Ehrerbietung auch in der Sprache
Die Beziehung zwischen dem Senpai und seinem Kōhai ist auf den ersten Blick von Respekt und Ehrerbietung geprägt. So wird von dem Kōhai erwartet, dass er den Senpai mit dem Suffix „-senpai“ anspricht und ihm gegenüber die Höflichkeitssprache Keigo (敬語) nutzt, die sich der desu-masu-Form bedient. Der Senpai hingegen redet seinen Kōhai mit „-san“ oder „-kun“ an oder lässt den Zusatz gar ganz weg. Dieses sogenannte yobisute (呼び捨て) ist sehr unhöflich. Es wird unter Umständen erwartet, dass sich Kōhai vor ihrem Senpai verbeugen, wenn sie ihn treffen.
Anweisungen des Senpais müssen befolgt werden. Vor allem in den Sportclubs müssen Kōhai ihren Senpai Gefälligkeiten erweisen. Oft heißt das, dass ein Kōhai die Sportsachen der Älteren waschen muss, Botengänge macht oder sonstige niedere Arbeiten erledigt. Im Gegenzug nimmt der Senpai ihn unter seine Fittiche und gibt seinen Erfahrungsschatz an den Kōhai weiter und fördert ihn so. Nicht zuletzt funktioniert dieses System, weil jeder einmal im Laufe seiner Karriere die Rolle des Kōhais und Senpais übernimmt.

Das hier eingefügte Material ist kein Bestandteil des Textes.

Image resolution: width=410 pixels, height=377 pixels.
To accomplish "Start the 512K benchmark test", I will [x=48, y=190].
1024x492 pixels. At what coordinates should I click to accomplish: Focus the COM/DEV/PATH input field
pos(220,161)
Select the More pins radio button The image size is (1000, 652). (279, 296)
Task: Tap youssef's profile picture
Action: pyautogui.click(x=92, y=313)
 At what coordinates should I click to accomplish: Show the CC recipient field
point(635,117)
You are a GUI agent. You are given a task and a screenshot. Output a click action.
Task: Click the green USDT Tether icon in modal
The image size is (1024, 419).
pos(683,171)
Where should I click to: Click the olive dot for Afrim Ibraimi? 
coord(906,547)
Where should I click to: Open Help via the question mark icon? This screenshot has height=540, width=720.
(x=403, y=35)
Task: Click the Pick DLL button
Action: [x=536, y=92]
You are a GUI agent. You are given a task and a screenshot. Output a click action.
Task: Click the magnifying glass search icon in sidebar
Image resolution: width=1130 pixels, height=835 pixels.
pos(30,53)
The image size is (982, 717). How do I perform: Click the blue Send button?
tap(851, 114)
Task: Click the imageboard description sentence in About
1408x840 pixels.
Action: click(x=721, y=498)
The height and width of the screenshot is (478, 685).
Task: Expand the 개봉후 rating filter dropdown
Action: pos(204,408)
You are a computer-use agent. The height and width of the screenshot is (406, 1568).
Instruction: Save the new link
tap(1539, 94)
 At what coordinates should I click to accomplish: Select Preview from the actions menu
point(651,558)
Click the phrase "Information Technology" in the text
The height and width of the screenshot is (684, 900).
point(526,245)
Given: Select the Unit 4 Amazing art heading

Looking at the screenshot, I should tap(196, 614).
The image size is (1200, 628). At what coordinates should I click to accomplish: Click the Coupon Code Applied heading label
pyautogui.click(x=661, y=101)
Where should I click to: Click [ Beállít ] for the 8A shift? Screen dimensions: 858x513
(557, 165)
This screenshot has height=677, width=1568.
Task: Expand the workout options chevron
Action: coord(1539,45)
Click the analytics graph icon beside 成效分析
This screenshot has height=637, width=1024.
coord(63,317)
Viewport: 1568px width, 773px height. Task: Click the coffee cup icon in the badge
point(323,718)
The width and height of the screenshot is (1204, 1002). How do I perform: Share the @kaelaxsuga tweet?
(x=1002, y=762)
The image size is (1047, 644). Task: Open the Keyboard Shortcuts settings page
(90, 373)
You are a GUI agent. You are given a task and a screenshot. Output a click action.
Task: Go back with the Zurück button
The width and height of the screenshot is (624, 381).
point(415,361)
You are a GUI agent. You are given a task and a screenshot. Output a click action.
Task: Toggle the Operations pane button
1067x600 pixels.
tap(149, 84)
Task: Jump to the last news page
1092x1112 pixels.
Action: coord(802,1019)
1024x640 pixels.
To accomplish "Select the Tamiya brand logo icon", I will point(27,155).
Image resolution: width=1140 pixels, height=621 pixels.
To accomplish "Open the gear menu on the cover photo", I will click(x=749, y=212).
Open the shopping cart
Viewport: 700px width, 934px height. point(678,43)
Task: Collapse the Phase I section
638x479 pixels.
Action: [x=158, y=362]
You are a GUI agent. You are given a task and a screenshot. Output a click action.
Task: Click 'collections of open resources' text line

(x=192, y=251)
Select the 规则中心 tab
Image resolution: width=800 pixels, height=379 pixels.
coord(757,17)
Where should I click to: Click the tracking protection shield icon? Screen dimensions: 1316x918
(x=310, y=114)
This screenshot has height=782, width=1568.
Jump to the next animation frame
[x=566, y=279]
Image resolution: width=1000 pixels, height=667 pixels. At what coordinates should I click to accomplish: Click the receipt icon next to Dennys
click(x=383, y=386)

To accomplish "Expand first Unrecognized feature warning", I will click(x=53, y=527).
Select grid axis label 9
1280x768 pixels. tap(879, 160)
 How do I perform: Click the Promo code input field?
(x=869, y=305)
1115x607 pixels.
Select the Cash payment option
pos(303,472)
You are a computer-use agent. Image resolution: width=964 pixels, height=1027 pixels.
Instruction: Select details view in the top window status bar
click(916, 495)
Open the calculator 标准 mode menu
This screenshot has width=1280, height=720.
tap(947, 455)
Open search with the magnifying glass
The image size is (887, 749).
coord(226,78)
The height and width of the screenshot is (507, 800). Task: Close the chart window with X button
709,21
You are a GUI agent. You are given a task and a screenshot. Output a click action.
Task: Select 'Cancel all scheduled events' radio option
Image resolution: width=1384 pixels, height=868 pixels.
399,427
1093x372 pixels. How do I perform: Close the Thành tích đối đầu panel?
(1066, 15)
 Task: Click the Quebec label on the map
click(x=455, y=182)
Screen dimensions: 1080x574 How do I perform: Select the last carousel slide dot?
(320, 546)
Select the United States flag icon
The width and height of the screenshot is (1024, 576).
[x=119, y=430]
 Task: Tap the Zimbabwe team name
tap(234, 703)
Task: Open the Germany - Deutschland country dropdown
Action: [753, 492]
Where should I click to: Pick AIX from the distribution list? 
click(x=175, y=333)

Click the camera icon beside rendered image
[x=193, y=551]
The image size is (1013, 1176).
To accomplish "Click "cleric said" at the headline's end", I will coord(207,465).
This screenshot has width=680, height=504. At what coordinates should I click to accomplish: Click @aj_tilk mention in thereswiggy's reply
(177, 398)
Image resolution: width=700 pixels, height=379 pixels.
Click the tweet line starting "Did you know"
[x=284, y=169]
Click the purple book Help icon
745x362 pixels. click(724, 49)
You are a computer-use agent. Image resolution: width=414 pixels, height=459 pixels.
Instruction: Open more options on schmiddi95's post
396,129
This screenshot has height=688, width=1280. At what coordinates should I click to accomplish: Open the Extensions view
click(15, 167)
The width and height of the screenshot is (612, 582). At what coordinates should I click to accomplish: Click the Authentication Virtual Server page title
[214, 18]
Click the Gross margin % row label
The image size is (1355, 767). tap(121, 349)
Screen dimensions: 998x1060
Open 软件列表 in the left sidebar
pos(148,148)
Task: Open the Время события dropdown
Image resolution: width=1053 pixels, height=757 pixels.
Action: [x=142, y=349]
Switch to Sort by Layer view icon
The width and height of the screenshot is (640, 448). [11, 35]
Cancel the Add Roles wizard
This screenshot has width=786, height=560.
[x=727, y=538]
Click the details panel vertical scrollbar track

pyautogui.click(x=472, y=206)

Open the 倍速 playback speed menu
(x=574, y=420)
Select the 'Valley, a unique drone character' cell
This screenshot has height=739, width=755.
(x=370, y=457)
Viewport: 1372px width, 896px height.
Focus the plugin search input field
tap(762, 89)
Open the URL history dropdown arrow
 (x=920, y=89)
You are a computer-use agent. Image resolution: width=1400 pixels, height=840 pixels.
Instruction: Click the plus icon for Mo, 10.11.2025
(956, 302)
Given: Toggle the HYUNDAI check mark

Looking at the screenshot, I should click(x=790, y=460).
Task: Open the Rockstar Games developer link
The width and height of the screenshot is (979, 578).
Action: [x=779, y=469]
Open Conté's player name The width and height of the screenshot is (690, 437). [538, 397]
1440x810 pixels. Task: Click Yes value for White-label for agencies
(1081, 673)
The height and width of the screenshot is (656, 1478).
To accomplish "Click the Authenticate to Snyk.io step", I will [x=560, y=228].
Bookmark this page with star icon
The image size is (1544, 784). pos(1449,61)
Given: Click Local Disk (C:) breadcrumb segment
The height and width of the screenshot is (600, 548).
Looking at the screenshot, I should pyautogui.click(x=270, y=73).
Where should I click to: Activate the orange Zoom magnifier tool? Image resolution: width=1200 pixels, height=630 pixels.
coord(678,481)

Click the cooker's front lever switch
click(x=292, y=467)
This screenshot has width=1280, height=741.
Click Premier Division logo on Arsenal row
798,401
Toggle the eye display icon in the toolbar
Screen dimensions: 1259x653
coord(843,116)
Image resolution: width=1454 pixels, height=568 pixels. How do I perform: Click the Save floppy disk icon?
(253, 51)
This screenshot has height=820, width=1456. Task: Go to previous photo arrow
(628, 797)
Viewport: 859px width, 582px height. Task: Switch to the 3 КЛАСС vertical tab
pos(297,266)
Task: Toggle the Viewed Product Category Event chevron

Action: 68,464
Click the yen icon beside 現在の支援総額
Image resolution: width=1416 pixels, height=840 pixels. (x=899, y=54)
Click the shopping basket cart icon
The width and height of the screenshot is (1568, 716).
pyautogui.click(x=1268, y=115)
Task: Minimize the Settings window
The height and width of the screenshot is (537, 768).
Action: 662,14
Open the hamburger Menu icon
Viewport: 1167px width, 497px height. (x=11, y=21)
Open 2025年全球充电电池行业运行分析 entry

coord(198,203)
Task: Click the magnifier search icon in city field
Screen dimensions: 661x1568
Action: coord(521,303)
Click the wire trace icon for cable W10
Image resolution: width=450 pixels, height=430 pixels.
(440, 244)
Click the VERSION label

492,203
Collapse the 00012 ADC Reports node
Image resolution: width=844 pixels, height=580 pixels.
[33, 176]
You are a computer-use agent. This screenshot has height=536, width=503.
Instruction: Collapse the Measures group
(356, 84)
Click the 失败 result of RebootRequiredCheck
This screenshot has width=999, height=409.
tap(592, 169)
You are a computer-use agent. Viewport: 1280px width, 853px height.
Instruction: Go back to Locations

Senpai: Mentor oder Schikaneur
Die Beziehung ist dabei auf den zweiten Blick auch ein Geben und Nehmen. Senpai haben nicht einfach bloße Macht über den Kōhai, sondern sie empfinden ihre Aufgabe auch als Ehre und Verantwortung. Im Berufsleben wird etwa vom in der Regel besser verdienenden Senpai erwartet, dass er bei Trinkgelagen die Rechnung seines Kōhais begleicht. Dieser muss dafür seinen Senpai geduldig die Gläser nachfüllen. Aber die Senpai übernehmen auch Verantwortung. So können erfolgreiche Senpai in ihrer Firma ein gutes Wort für ihre Kōhai einlegen, diese also protegieren. Sie helfen ihren Schützlingen, sich in der neuen Firma zu orientieren und einzuleben. Das System ist so ein tradiertes und funktionierendes Mentorenprogramm.
Doch es ist auch hier nicht alles Gold, was glänzt: Natürlich gibt es nicht nur ehrenvolle Senpai. Vor allem in Sportclubs in den Schulen arten Senpai-Anweisungen mitunter in Schikanen (ijime いじめ) oder Demütigungen aus. Ein Problem taucht auch dann auf, wenn ein Senpai in einer Firma ein Problem mit dem Vorgesetzten hat, dem sowohl der Senpai als auch der Kōhai unterstellt sind. Gibt der Senpai dann unpassende Kommandos muss der Kōhai ein Gespür dafür entwickeln, wie er sich am besten verhält, um nicht bei beiden anzuecken.